[Source data]
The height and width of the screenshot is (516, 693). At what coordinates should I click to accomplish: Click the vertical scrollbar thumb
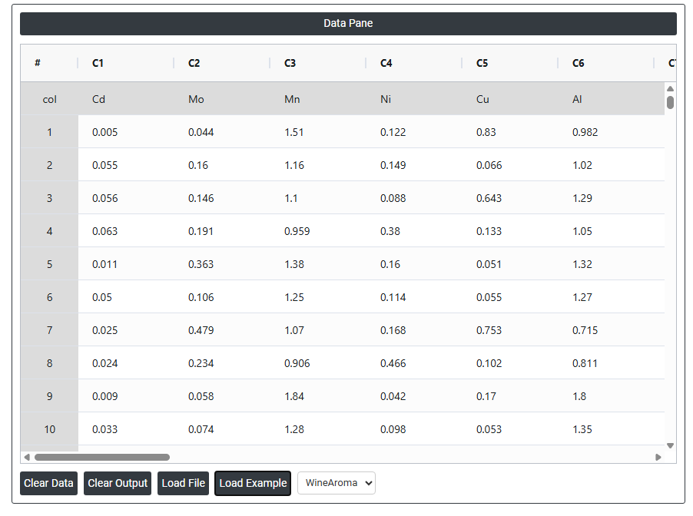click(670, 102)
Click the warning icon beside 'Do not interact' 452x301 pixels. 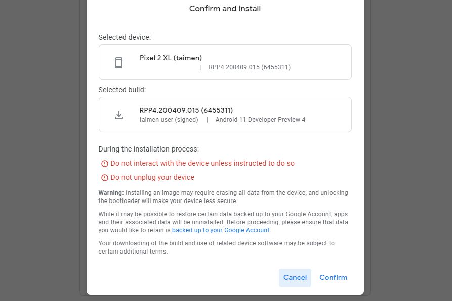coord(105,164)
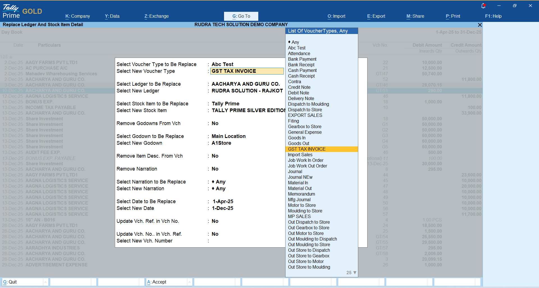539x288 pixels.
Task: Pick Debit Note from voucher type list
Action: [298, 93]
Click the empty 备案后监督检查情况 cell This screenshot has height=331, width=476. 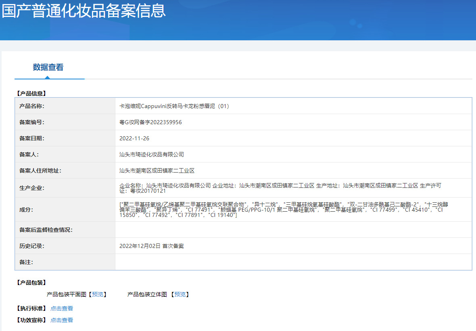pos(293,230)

...

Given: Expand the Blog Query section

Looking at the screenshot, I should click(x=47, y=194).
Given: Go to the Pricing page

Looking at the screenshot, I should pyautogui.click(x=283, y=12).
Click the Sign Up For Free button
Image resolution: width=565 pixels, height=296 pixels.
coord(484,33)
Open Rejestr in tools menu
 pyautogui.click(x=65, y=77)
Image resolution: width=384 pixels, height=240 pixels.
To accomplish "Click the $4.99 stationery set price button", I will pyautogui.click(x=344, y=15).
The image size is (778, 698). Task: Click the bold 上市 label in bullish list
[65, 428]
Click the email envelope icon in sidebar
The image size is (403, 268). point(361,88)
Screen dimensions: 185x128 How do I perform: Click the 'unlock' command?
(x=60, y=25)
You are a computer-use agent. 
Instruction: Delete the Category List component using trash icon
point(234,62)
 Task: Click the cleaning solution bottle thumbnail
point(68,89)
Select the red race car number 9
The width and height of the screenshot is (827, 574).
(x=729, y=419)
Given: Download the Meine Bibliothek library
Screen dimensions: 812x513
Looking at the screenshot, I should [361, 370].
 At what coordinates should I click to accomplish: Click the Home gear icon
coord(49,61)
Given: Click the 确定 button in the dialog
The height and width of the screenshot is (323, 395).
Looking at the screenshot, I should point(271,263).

Task brief - Where a line in the records above contains the word "button", copy that line.

Written solution -
Click the Sign Up For Free button
To accomplish "Click the $4.99 stationery set price button", I will pyautogui.click(x=344, y=15).
Given: Click the 确定 button in the dialog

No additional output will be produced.